Kerusakan gambut tidak bisa dipisahkan dari praktik pengelolaan berbasis “pengeringan” melalui pembuatan kanal-kanal (kanalisasi). Kanalisasi memang memberi kemudahan dalam upaya budidaya di lahan gambut, tapi pada sisi lain praktik ini telah memicu kerusakan gambut yang berujung bencana ekologis. Akibatnya, kebakaran dan kabut asap seakan lumrah terjadi pada musim kemarau, sebaliknya pada musim hujan terjadi banjir disetiap tahunnya. Kedua bencana ini tentu membawa dampak kerugian pada semua aspek. Kejadian kabut asap 2015 dan 2019 silam, Edwars dkk (2020) dan Bank Dunia (2019) melaporkan kerugian ekonomi yang ditanggung Indonesia mencapai 16 miliar USD dan 5.2 miliar USD masing-masingnya.

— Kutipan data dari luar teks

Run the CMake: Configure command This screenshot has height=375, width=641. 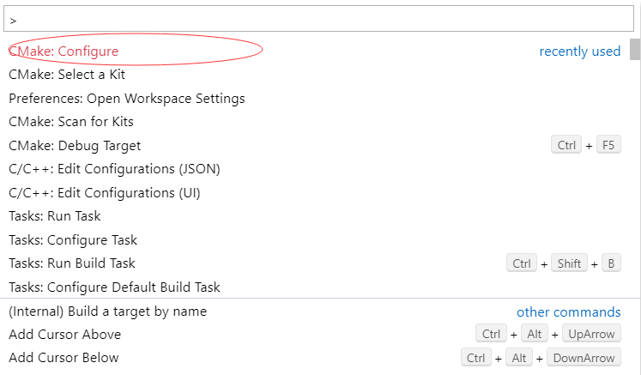coord(315,51)
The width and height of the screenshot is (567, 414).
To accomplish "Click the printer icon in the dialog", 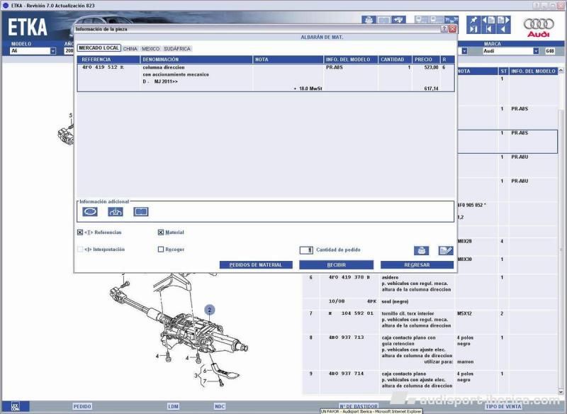I will tap(422, 250).
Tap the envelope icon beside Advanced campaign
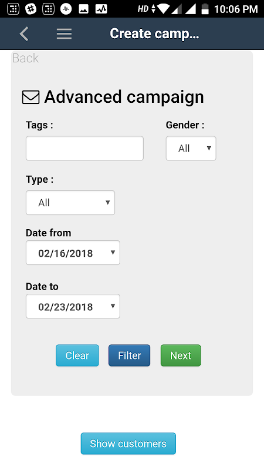This screenshot has height=470, width=264. pos(31,98)
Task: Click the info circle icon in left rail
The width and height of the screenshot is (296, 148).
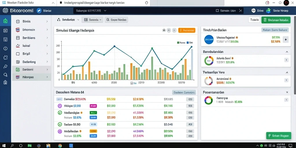Action: click(5, 49)
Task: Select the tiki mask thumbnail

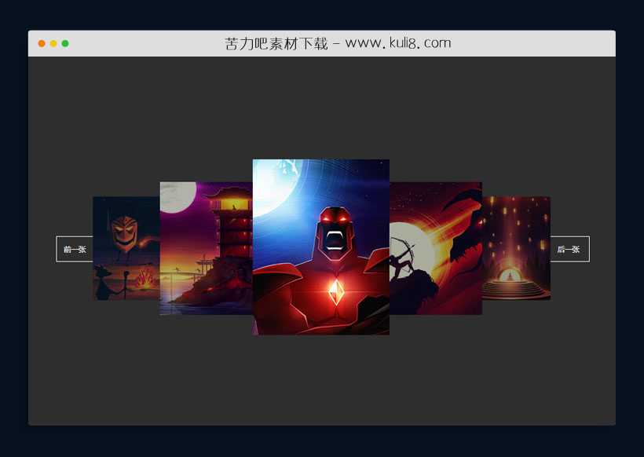Action: [126, 247]
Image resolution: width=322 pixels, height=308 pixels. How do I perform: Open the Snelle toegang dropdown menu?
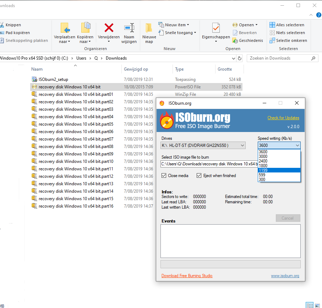180,33
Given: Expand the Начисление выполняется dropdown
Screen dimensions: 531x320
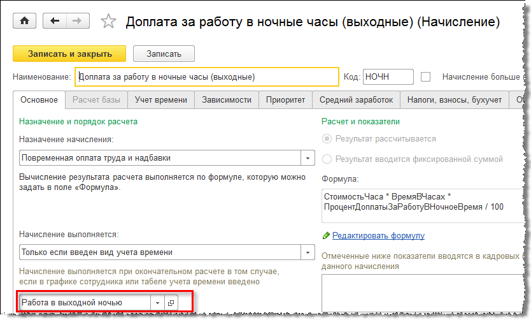Looking at the screenshot, I should click(x=308, y=252).
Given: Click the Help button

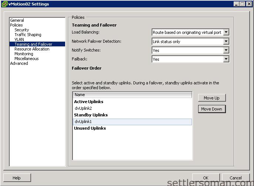Looking at the screenshot, I should click(x=17, y=178).
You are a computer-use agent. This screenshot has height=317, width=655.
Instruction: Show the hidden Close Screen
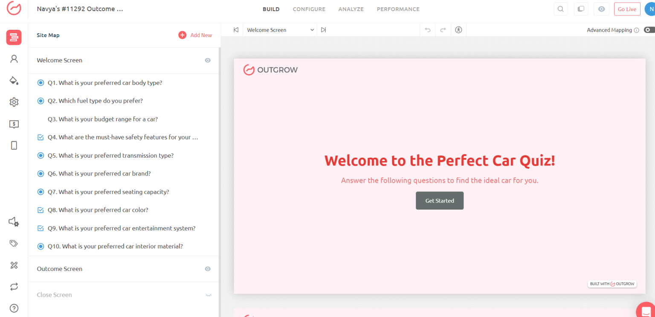point(209,295)
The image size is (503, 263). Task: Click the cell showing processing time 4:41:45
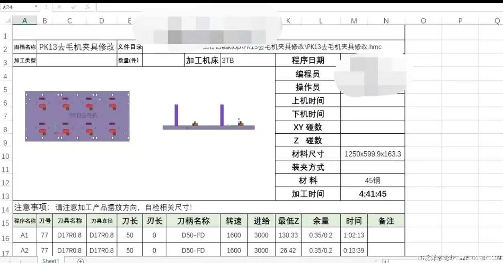[x=373, y=194]
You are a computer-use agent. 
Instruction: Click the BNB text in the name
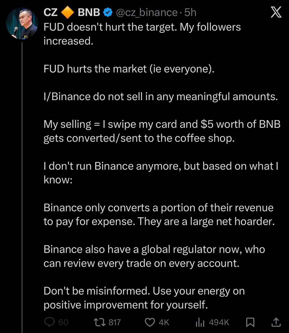(x=89, y=13)
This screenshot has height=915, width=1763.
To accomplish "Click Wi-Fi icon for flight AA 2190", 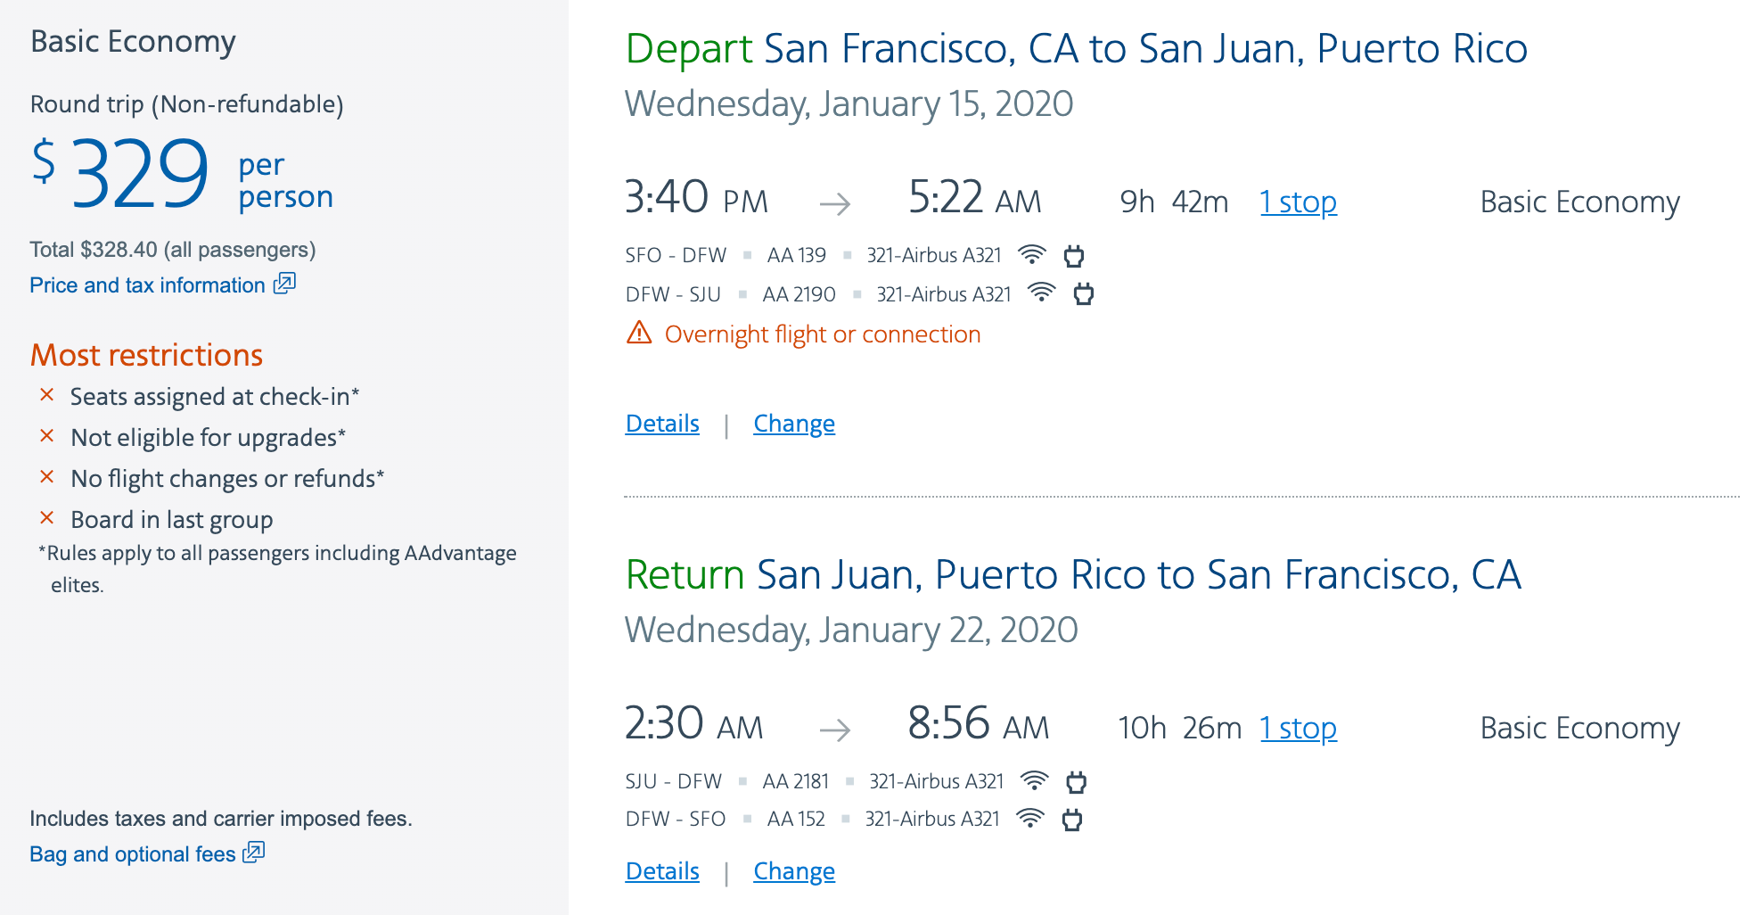I will tap(1041, 293).
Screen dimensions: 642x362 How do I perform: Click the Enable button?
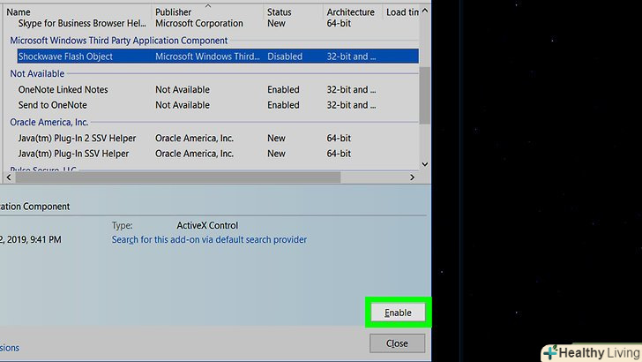[397, 313]
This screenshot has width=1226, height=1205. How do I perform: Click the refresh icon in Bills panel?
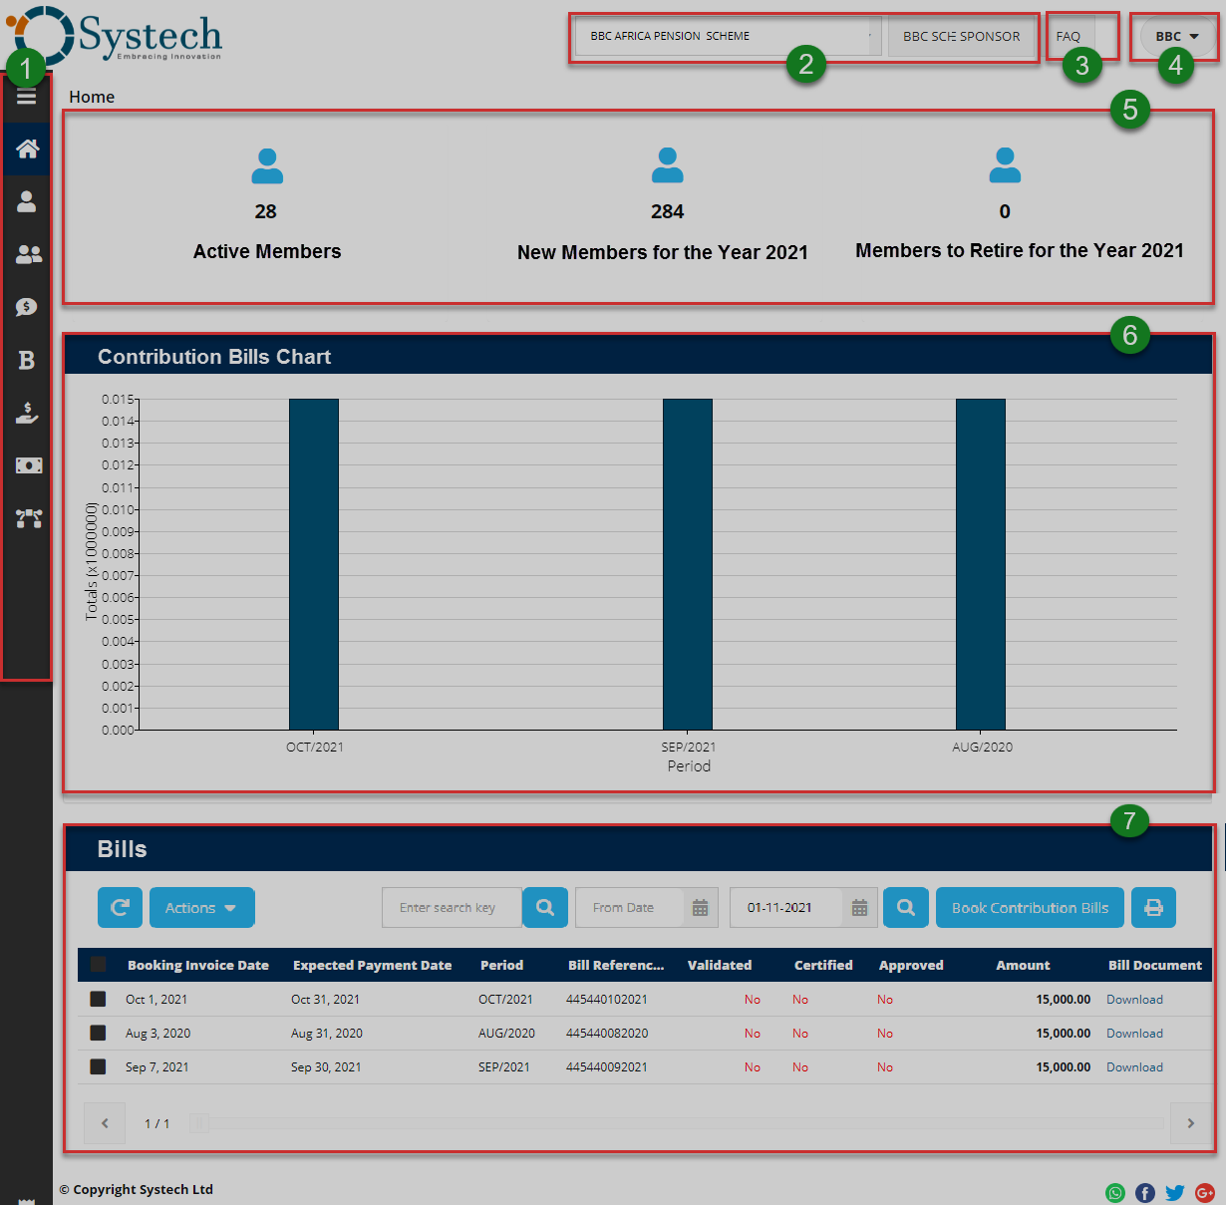click(x=120, y=908)
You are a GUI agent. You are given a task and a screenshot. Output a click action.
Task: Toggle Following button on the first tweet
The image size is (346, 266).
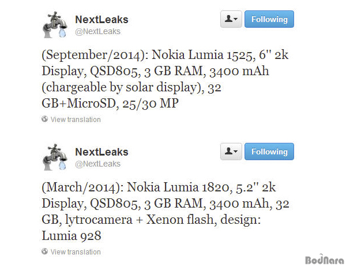tap(269, 19)
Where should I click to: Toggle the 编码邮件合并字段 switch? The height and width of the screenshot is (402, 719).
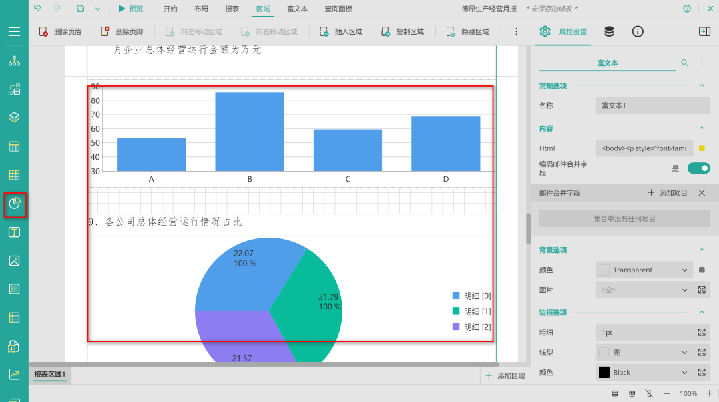[x=698, y=168]
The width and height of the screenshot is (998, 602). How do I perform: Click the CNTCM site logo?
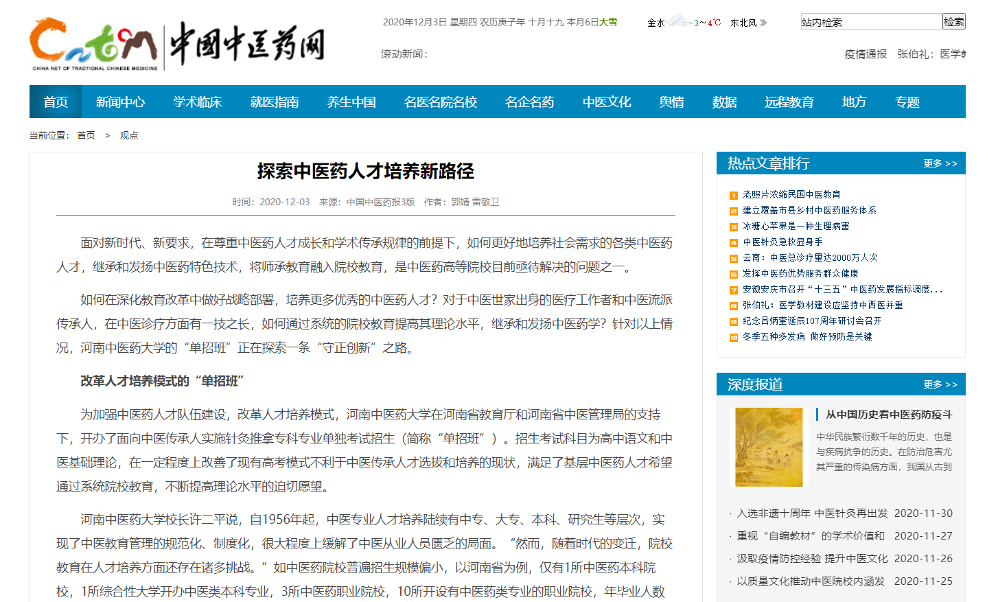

Merespon kerusakan gambut dan bencana yang terkait dengannya, Pemerintah Indonesia secara serius terus berupaya untuk mengatasi permasalahan degradasi lahan gambut. Gerakan restorasi lahan gambut terus digalakkan bahkan secara khusus telah dibentuk badan khusus yang mengurusinya. Badan tersebut adalah Badan Restorasi Gambut (BRG) yang kini berubah menjadi badan Restorasi Gambut dan Mangrove (BRGM). Dalam praktiknya BRG bersama stakeholder lainnya termasuk KLHK merestorasi gambut yang terdegradasi melalui strategi 3 R (rewetting, revegetasi dan revitalisasi).
Dalam upaya menjalankan strategi tersebut, salah satu praktik yang bisa dipilih adalah pengelolaan lahan gambut terdegradasi berbasis agroforestry. Melalui kegiatan agroforestry juga dapat mendukung suksesnya program perhutanan sosial di KLHK. Dengan demikian, agroforestry dapat dipilih sebagai salah satu bagian dari upaya untuk merehabilitasi lahan gambut yang rusak di Provinsi Riau.
Agroforestry
Agroforestry merupakan pola budidaya dan pemanfaatan lahan yang mengkombinasikan penanaman pohon dengan jenis lainnya terutama pertanian. Pengkombinasian ini dapat juga ditujujan untuk tujuan lainya seperti peternakan, perlebahan dan perikanan dalam satu unit lahan yang sama. Agroforestry telah terbukti secara ilmiah dan pada praktiknya mampu dan handal memberikan dampak positif terhadap ekologi, sosial dan ekonomi.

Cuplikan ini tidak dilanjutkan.